Seeing the illustration of the Coatl Tzoketupacatl (above) immediately communicates scale and presence: a massive green, feathered serpent with a violet crest and eyes. The sense of size works better visually than any number or textual description could.Use text to replace illustration when motion or abstraction matters.
Storms don’t stand still. They are hard to capture in a single image. For the storms of the Death Wind Islands, a Word Cloud became the better tool: it gives the GM language to describe violence, motion, and intensity dynamically at the table.
After the Spreads Were “Done”
Designing Ravaged by Storms for Pirate Borg taught us a lot about restraint, hierarchy, and when to let atmosphere lead or step back. But many of the hardest problems we ran into didn’t show up on the page at first. They showed up in planning, in coordination, and in decisions made long before a spread ever reached layout. Some of the most time-consuming fixes had nothing to do with art direction at all, but with when we locked content, how late playtests happened, or how often we had to rework already “finished” pages.

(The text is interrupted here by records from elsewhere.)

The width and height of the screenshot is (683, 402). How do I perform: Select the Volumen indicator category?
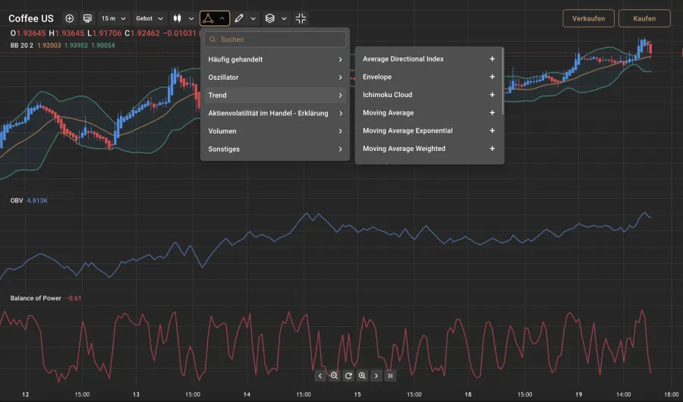(x=275, y=131)
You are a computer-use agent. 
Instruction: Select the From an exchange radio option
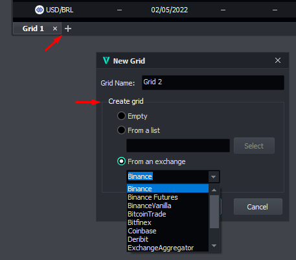121,161
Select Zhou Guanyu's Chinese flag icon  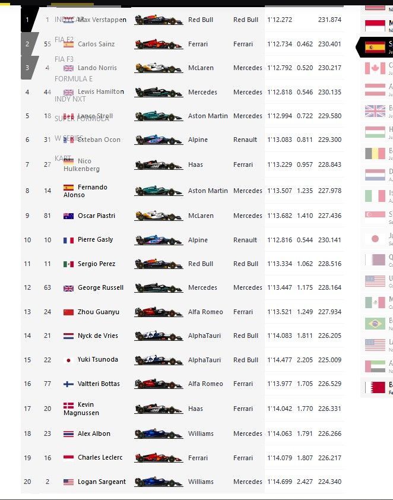coord(69,312)
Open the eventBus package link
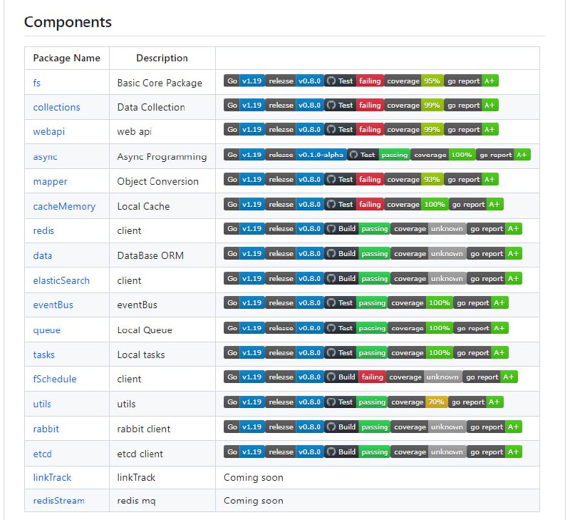 (53, 305)
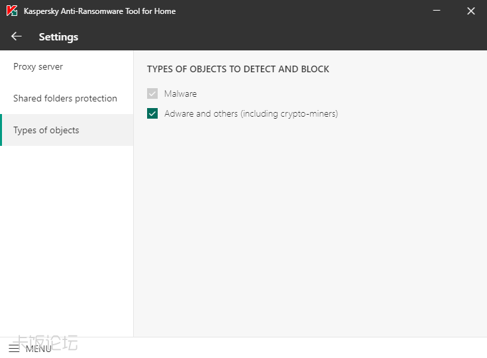The image size is (487, 358).
Task: Click the Kaspersky logo in title bar
Action: tap(12, 11)
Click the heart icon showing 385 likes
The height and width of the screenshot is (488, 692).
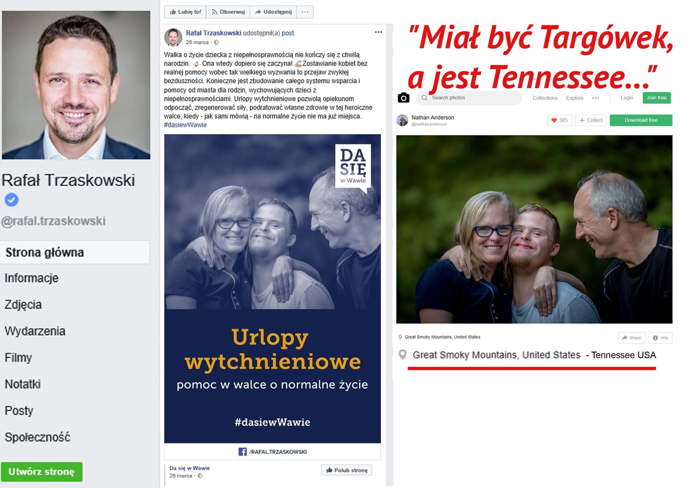560,120
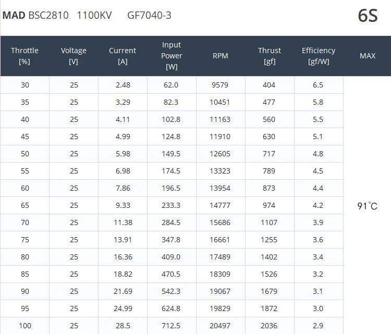Viewport: 391px width, 334px height.
Task: Select the Thrust [gf] column header
Action: point(270,56)
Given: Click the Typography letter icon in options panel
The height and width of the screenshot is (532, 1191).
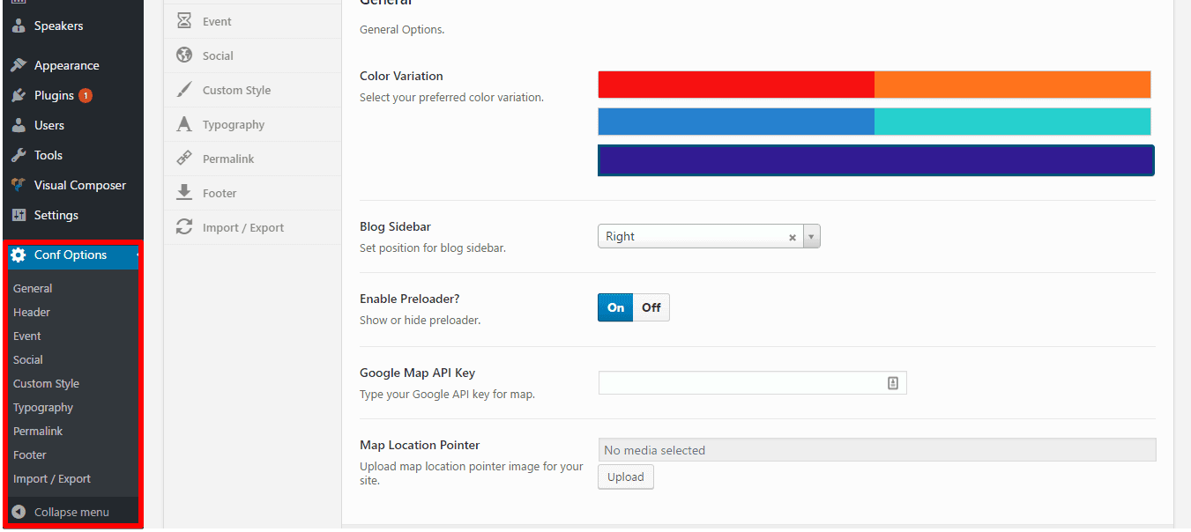Looking at the screenshot, I should click(x=184, y=124).

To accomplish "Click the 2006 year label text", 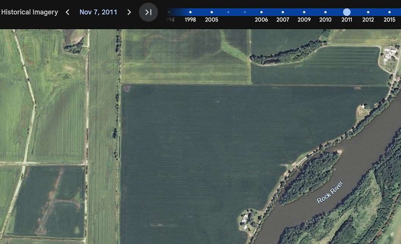I will pyautogui.click(x=261, y=20).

In the continuation of this article (about process, time, and tools), we’ll move away from spreads and illustration and talk openly about process: what cost us weeks, what we would do differently next time, and which mistakes you can avoid if you’re planning your own Pirate Borg (or whatever) project. But first, we will turn our attention to the heart of the creative Pirate Borg community as we approach our blog’s first birthday in early February. Stay tuned!
Which design issues drove you crazy? What lessons did you learn from your projects?
“From pebble to monolith - your journey matters. The Golems have spoken.”
Alexander and Sabrina from Golem Productions








Thank you for this! I always learn so much when someone is willing to pull back the curtain on their design process, and this really helps me think about my own.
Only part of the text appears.